People peripherally involved in the “Alien Invasion” saga have since gained Trump-appointed government positions as well. Two of the people Adams cited as alerting him to the existence of the DMV cancellation records used for the “Alien Invasion” reports — Cameron Quinn and Don Palmer — now hold Trump-appointed government positions. Quinn was appointed by Trump to be an “Officer for Civil Rights and Civil Liberties” at the Department of Homeland Security, and Palmer is currently the commissioner of the U.S. Election Assistance Commission, appointed by Trump in 2019.
Mark Lytle, the person at the DOJ that Adams sent both of PILF’s “Alien Invasion” reports to, has also taken on high-profile positions at the DOJ. In February 2019, Lytle was assigned by the DOJ to be associate counsel to Trump, and in October 2020, according to his LinkedIn profile, Lytle was appointed to a new role: associate deputy attorney general.
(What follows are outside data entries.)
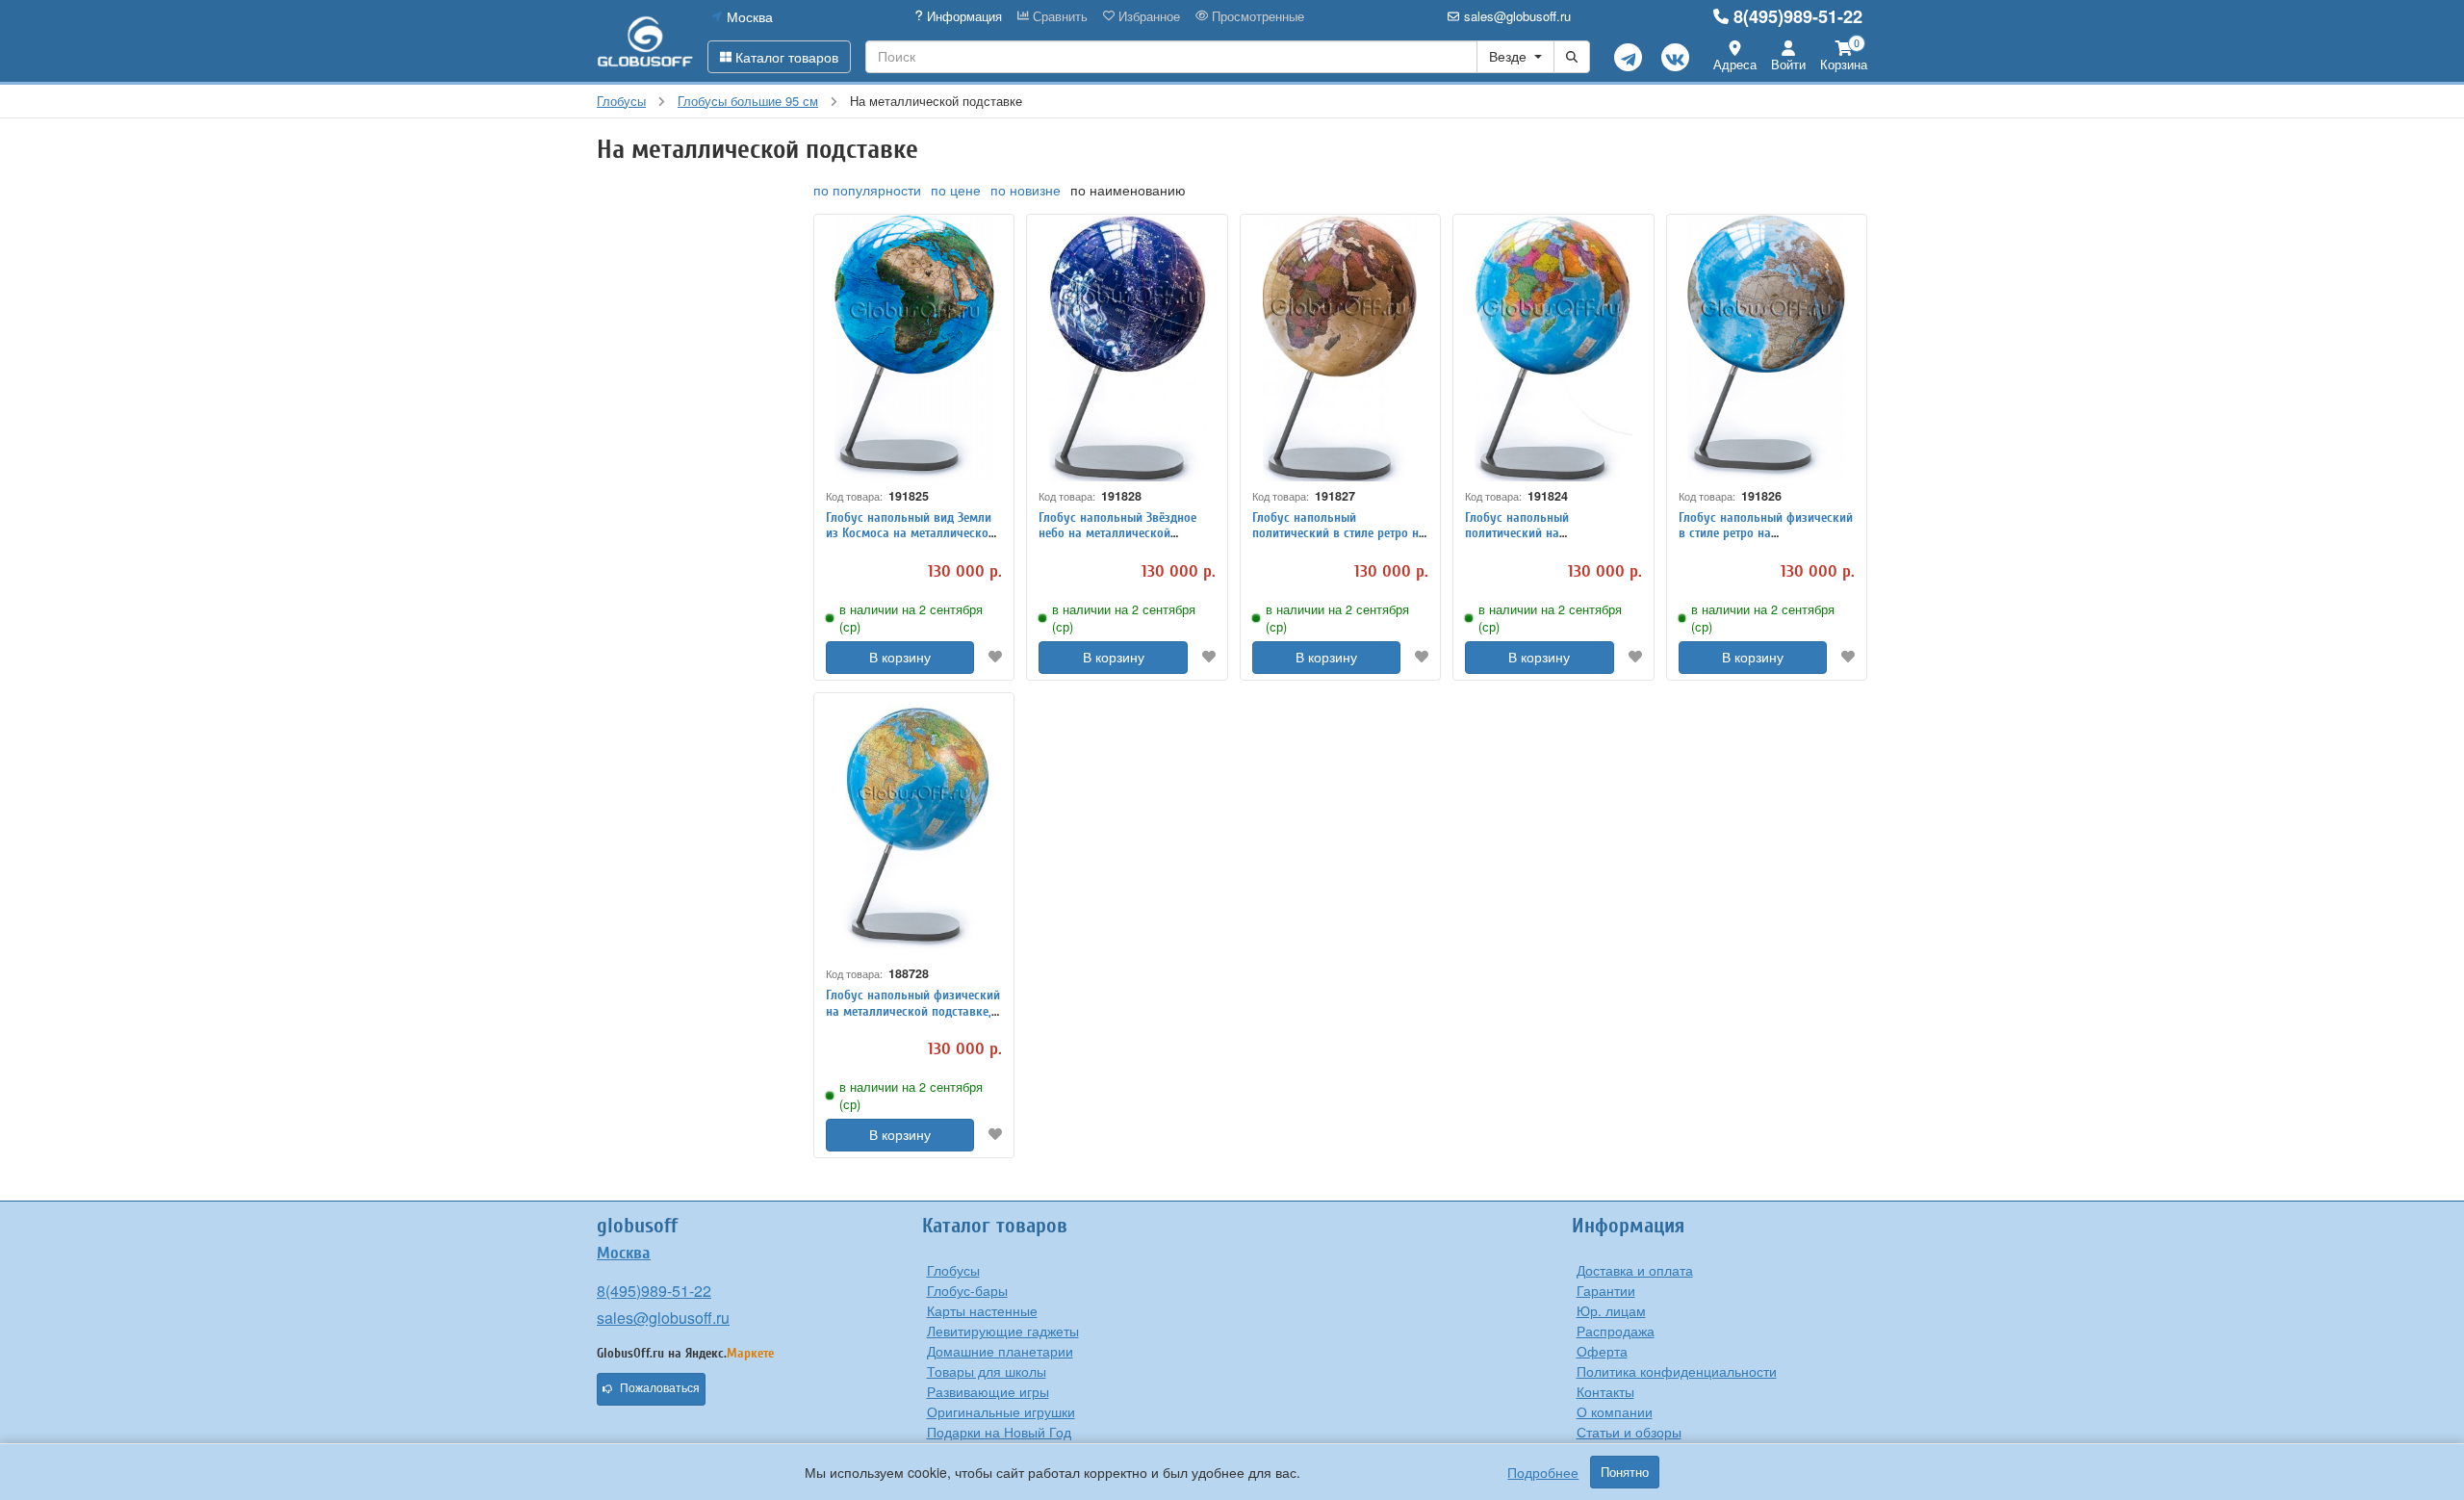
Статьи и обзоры (1629, 1431)
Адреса (1735, 64)
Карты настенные (982, 1310)
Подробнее (1542, 1472)
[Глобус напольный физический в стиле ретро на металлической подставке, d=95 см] (1766, 348)
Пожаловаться (660, 1388)
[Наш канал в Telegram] (1628, 57)
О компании (1615, 1411)
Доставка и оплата (1635, 1270)
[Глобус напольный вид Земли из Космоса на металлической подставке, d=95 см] (914, 348)
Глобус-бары (967, 1290)
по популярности (867, 189)
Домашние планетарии (1000, 1350)
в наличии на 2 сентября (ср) (911, 618)
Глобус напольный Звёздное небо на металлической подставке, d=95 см (1117, 533)
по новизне (1025, 189)
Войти (1788, 64)
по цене (956, 189)
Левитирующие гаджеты (1003, 1330)
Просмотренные (1256, 16)
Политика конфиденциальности (1677, 1371)
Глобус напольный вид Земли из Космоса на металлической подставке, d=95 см (910, 533)
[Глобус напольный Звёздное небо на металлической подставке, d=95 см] (1126, 348)
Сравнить (1058, 16)
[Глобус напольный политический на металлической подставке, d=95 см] (1553, 348)
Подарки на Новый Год (999, 1431)
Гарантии (1606, 1290)
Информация (962, 16)
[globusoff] (645, 40)
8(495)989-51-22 (1797, 16)
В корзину (900, 657)
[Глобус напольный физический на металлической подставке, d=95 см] (914, 826)
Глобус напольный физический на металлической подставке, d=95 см (913, 1011)
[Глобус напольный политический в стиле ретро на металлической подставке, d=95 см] (1340, 348)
The latter is a senior staff position that reports to the deputy attorney general, and only eight people (according to 2018 documentation) at the DOJ hold that title. The DOJ did not respond to our request for a confirmation of that appointment. We asked Lytle about the accuracy of Adams’ testimony and if Lytle’s new role included any work related to voter fraud or election-integrity issues, but he did not respond to our request for comment.
Like the information about PILF’s methods unearthed in the “Alien Invasion” debacle, the existence of these political, activist, and media connections is vitally important to note when assessing the information that originates from PILF. It is a lot easier for a group to be taken seriously in the face of repeated mistakes when it has allies across the government, unfettered access to conservative media outlets, funding from well-heeled conservative groups, and a presidential administration hungry for a narrative the organization happens to be providing.
The Fog of 2020
The president and his allies have indicated a willingness — even an intent — to challenge the validity of votes cast by mail. “Hopefully the Courts will stop this scam!” Trump tweeted in August 2020 about the prospect of widespread mail-in voting. “Some Trump allies say their best bet is to hope that the results look close on election night, before some of the mail-in ballots are counted, allowing Trump to declare victory and have the results thrown to the courts,” the Associated Press reported on Oct. 12, 2020.
Claims of impropriety, fraud, and subterfuge leveled across both sides of the aisle will likely come in the run-up to, and aftermath of, the 2020 general election. If and when those claims originate from a group whose research and communications director considers “confusion” and “fog of war” acceptable outcomes of their “non-partisan” analysis, skepticism is more than warranted.